*** TASK MATERIAL Section Begins ***

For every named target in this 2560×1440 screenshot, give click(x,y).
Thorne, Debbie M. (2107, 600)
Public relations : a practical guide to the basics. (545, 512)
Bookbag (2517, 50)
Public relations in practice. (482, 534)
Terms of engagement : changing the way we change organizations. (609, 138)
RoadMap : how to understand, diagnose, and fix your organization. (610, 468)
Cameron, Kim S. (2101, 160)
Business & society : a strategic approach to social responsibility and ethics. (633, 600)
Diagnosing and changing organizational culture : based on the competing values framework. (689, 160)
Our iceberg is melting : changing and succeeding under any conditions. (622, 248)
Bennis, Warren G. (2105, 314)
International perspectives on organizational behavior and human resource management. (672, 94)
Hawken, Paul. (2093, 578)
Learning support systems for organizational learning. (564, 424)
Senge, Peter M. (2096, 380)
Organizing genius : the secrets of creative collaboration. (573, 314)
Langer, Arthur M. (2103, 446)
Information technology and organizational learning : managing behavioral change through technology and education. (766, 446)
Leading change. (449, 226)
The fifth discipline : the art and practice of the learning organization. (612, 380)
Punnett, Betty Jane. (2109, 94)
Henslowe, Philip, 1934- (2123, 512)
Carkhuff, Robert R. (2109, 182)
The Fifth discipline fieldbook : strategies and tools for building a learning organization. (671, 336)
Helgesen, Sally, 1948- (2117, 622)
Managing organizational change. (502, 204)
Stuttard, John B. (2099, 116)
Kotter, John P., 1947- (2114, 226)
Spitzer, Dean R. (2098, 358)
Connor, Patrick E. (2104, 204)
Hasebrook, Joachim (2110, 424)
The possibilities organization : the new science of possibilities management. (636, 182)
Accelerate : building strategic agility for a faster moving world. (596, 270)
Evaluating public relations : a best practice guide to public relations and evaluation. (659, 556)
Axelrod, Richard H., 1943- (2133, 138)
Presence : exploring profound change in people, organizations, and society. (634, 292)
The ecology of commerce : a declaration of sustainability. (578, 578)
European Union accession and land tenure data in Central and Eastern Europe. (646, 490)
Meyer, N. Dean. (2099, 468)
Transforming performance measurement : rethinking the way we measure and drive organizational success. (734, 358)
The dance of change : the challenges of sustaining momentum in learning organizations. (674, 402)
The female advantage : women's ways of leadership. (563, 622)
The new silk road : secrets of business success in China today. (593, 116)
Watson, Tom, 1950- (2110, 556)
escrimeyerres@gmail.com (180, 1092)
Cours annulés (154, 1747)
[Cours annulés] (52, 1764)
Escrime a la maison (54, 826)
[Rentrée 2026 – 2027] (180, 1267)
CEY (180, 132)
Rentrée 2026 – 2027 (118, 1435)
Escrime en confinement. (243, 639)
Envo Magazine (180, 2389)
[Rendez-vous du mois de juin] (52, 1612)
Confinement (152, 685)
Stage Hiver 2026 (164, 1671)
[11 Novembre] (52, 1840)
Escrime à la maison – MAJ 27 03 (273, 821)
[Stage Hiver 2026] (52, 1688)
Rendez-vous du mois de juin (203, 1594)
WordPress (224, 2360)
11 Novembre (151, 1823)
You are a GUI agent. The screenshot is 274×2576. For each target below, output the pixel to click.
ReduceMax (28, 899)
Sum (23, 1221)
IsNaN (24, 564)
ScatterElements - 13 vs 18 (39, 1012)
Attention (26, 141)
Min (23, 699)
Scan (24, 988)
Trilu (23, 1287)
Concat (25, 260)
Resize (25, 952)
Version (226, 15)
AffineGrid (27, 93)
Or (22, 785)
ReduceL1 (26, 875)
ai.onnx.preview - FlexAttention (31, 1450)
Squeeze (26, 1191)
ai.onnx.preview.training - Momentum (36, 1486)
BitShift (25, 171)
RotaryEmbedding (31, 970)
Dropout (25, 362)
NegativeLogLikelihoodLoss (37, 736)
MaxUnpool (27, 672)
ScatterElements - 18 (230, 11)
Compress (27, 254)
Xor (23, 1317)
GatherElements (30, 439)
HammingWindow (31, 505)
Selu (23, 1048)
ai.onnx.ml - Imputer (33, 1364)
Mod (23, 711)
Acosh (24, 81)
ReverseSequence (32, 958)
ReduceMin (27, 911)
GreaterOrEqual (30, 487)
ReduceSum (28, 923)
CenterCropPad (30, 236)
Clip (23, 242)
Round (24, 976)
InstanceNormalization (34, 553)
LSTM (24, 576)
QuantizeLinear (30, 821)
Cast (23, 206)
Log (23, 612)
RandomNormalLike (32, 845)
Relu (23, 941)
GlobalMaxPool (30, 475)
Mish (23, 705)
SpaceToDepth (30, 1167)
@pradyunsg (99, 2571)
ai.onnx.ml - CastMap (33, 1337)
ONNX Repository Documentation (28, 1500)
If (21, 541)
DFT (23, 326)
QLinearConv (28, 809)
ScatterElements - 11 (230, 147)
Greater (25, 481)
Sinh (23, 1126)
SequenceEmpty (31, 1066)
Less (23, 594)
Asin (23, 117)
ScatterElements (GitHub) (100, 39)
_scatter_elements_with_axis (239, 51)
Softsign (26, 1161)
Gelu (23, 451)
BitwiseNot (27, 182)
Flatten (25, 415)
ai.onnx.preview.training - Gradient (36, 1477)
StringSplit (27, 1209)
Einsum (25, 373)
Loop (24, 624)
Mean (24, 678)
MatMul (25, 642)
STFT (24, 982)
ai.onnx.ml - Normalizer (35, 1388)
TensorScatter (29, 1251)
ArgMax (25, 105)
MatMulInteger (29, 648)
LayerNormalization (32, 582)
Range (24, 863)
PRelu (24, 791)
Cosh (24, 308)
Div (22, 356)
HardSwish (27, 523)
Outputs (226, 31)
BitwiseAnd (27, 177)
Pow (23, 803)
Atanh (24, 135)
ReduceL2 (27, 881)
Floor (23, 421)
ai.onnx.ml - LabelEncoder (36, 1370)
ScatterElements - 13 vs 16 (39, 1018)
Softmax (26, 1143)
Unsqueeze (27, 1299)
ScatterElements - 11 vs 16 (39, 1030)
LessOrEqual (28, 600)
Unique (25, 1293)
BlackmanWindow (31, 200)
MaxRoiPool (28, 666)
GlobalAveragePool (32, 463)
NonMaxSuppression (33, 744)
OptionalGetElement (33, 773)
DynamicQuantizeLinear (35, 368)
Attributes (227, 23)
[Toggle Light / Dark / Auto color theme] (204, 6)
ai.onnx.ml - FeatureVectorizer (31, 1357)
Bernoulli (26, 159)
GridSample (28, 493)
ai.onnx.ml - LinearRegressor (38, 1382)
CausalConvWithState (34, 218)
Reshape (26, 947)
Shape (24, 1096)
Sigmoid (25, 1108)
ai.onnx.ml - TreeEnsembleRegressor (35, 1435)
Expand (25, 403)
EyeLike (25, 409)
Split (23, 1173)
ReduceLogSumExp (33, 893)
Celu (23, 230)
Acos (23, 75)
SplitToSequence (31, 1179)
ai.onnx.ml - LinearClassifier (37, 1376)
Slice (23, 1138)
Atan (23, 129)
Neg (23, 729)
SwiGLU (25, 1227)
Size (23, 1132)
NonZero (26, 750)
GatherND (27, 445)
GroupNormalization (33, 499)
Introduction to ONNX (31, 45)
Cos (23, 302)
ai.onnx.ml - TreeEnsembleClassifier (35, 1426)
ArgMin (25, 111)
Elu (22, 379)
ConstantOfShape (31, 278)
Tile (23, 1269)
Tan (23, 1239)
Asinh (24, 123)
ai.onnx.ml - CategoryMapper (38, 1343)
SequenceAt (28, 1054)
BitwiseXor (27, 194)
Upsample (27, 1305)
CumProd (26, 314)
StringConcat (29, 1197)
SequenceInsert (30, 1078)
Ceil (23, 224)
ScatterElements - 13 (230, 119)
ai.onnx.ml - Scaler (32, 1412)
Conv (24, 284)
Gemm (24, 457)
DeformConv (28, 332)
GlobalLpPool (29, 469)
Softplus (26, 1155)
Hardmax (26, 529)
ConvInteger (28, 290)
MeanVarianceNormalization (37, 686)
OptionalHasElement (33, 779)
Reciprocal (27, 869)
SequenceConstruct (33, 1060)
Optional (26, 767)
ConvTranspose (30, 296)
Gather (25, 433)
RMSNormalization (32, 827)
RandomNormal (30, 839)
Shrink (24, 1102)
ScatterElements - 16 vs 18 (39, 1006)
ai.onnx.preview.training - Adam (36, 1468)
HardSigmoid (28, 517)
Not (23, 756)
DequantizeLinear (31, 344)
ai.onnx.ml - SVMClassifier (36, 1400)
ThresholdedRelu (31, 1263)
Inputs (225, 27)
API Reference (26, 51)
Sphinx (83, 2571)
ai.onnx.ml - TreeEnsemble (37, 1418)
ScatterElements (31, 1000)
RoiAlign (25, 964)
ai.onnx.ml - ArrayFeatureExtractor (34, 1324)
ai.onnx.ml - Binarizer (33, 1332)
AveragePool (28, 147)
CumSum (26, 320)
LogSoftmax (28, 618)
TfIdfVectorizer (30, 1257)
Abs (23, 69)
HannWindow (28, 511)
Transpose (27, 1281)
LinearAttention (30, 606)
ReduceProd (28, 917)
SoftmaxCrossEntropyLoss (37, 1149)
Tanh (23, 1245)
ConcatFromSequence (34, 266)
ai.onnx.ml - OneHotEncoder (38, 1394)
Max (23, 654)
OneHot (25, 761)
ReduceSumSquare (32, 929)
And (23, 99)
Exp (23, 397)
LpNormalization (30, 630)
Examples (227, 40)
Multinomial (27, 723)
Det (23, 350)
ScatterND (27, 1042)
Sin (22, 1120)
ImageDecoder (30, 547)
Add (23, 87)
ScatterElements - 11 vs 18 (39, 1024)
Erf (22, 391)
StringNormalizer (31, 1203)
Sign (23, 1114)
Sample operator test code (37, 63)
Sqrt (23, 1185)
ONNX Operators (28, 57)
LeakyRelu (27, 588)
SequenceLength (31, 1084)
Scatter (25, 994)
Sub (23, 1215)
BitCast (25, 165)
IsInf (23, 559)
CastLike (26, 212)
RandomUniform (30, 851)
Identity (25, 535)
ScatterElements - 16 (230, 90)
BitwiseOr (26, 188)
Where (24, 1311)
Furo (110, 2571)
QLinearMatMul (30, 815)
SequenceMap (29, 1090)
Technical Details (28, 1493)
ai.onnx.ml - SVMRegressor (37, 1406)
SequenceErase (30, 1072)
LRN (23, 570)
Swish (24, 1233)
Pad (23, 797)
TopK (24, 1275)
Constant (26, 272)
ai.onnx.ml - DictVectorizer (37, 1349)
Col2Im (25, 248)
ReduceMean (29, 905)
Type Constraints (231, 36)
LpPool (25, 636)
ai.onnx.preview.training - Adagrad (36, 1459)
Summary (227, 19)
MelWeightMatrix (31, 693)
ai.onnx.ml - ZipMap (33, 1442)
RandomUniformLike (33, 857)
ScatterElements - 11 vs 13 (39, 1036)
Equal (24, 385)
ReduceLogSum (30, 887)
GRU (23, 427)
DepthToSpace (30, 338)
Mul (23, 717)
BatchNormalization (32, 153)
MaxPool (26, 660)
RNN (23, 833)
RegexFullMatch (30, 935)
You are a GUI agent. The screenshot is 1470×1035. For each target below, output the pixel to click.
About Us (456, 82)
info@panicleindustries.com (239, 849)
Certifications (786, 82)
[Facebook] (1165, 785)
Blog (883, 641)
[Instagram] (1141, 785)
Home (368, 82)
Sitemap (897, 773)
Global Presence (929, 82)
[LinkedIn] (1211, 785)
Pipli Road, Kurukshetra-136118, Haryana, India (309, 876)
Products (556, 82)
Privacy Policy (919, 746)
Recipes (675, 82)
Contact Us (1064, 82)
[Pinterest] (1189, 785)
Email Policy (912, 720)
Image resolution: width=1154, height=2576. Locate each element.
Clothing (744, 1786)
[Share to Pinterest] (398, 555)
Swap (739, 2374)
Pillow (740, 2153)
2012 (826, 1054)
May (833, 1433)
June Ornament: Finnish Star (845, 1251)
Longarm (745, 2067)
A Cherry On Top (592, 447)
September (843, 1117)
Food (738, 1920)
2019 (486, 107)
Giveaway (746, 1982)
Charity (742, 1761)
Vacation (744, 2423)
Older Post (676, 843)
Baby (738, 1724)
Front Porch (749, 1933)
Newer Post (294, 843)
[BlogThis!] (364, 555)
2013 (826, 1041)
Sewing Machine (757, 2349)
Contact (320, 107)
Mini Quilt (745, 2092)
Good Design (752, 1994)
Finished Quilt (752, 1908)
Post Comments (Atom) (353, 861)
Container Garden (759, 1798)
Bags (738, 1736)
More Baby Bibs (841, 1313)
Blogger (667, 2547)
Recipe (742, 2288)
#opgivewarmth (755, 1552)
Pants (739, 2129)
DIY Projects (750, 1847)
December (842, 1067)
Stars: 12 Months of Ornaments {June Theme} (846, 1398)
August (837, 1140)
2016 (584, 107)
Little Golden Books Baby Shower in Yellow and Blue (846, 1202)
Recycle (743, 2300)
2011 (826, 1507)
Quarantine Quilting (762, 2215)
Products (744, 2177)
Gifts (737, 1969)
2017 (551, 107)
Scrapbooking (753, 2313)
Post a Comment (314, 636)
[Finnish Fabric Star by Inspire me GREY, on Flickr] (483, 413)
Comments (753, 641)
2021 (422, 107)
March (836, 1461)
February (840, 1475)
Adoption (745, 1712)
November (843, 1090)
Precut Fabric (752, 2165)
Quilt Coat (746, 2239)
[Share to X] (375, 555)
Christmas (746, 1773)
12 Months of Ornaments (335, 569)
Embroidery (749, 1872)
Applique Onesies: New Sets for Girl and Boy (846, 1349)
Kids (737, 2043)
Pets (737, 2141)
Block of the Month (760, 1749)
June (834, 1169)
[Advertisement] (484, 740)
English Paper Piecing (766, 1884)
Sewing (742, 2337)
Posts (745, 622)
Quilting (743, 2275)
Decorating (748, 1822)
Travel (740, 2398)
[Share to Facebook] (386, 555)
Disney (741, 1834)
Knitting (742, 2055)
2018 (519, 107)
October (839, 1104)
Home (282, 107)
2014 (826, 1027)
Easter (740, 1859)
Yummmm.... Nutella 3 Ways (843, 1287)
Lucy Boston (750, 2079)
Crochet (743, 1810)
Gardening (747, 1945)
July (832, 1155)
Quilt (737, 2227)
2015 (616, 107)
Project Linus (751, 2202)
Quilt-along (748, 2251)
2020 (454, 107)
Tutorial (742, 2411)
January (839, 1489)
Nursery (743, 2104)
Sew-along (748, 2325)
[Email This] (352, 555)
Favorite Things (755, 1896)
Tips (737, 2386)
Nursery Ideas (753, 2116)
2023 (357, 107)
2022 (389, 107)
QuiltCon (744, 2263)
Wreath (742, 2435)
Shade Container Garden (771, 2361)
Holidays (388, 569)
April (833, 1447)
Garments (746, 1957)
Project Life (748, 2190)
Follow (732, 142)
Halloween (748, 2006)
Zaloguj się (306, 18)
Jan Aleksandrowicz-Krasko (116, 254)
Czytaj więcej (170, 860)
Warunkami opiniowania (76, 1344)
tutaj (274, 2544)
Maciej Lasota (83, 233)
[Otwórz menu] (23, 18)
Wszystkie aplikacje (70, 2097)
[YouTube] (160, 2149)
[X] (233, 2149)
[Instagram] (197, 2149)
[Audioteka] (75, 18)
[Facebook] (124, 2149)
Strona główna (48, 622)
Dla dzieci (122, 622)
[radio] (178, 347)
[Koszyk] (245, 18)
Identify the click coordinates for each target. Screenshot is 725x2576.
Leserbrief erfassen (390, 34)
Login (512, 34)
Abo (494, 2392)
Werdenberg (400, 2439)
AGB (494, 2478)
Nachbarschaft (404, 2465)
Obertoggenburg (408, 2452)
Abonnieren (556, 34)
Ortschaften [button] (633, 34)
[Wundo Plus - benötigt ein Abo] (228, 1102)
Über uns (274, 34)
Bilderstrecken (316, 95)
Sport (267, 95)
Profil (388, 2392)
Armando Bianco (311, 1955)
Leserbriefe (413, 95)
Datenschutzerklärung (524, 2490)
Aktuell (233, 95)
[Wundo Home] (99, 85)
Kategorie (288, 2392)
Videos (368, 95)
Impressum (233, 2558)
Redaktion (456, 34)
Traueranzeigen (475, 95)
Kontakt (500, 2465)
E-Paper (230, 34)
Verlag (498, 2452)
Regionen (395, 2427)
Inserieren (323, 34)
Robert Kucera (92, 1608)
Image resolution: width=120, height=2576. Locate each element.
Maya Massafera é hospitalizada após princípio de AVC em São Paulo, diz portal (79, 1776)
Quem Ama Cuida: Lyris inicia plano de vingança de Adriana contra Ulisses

*** TASK MATERIAL Section Ends ***

• _REQUIRED ACTION_
Would you copy, unchanged, the stretch of the records above that begins at the line containing "StringConcat (29, 1197)" and ends at the line containing "Gather (25, 433)", and only that?

• _EXERCISE RESPONSE_
StringConcat (29, 1197)
SequenceInsert (30, 1078)
Ceil (23, 224)
ScatterElements - 13 (230, 119)
ai.onnx.ml - Scaler (32, 1412)
Conv (24, 284)
Gemm (24, 457)
DeformConv (28, 332)
GlobalLpPool (29, 469)
Softplus (26, 1155)
Hardmax (26, 529)
ConvInteger (28, 290)
MeanVarianceNormalization (37, 686)
OptionalHasElement (33, 779)
Reciprocal (27, 869)
SequenceConstruct (33, 1060)
Optional (26, 767)
ConvTranspose (30, 296)
Gather (25, 433)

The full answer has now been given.